Okay, maybe not totally. All you have to do to get a Youku account is provide a name and an email address, and that stuff’s easy enough to disguise. Hotmail, Yahoo!, a host of others, you don’t have to give your real name.
But still. The guy’s a fugitive. He fled to China, which was stupid enough. And he’s left a video trail.
Here’s one from Guiyu.
I click on it.
Shots of the countryside. Music underneath, some kind of weird techno stuff that makes me nervous. But he’s good at this. The video is powerful. The smoking fields. The mountains of electronic scrap. The blackened streams.
And people. Workers surrounded by clouds of toxic steam. Their arms covered with rashes. Children, little kids, standing in front of piles of wire and keyboards.
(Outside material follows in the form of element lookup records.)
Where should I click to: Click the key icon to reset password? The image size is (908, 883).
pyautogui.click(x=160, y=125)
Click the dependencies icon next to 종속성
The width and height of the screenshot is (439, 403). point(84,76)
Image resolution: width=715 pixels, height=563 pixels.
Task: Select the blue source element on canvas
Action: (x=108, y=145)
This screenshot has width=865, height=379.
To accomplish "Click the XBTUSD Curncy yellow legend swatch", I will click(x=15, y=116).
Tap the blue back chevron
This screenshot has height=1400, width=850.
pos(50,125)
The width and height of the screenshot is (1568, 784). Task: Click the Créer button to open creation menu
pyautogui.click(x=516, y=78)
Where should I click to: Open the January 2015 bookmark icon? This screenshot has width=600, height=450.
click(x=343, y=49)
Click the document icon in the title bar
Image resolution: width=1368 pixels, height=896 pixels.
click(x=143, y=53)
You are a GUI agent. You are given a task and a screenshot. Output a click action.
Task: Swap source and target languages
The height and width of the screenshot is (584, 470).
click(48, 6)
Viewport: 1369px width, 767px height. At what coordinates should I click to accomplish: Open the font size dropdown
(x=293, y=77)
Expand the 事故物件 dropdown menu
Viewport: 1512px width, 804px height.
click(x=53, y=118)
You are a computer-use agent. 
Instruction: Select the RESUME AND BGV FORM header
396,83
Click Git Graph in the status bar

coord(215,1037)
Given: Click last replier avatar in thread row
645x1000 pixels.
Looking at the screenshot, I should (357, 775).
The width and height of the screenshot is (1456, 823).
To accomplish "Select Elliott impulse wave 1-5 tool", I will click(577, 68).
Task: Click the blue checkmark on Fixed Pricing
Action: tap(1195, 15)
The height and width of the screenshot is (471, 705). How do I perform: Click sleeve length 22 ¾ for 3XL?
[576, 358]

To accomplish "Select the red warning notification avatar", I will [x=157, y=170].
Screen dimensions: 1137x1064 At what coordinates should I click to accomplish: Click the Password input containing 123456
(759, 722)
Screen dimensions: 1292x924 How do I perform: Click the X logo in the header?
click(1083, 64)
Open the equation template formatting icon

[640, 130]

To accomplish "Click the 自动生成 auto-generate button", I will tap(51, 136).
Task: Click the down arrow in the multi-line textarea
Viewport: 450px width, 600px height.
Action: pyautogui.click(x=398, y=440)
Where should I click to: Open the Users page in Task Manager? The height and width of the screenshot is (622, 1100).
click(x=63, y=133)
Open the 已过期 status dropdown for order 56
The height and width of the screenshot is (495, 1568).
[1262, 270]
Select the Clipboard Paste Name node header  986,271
Text crawls across the screen, in English and Chinese, saying things like, “Guiyu is the largest e-waste site on earth.” “Guiyu’s children have a seventy percent higher rate of lead poisoning than average.” “Guiyu’s water is undrinkable.”
And then shots of a protest, a mob of farmers from the look of it, surrounding a government building, holding signs and clenching rakes and hoes in their fists. “The pollution has spread beyond Guiyu, killing crops and contaminating farmland.”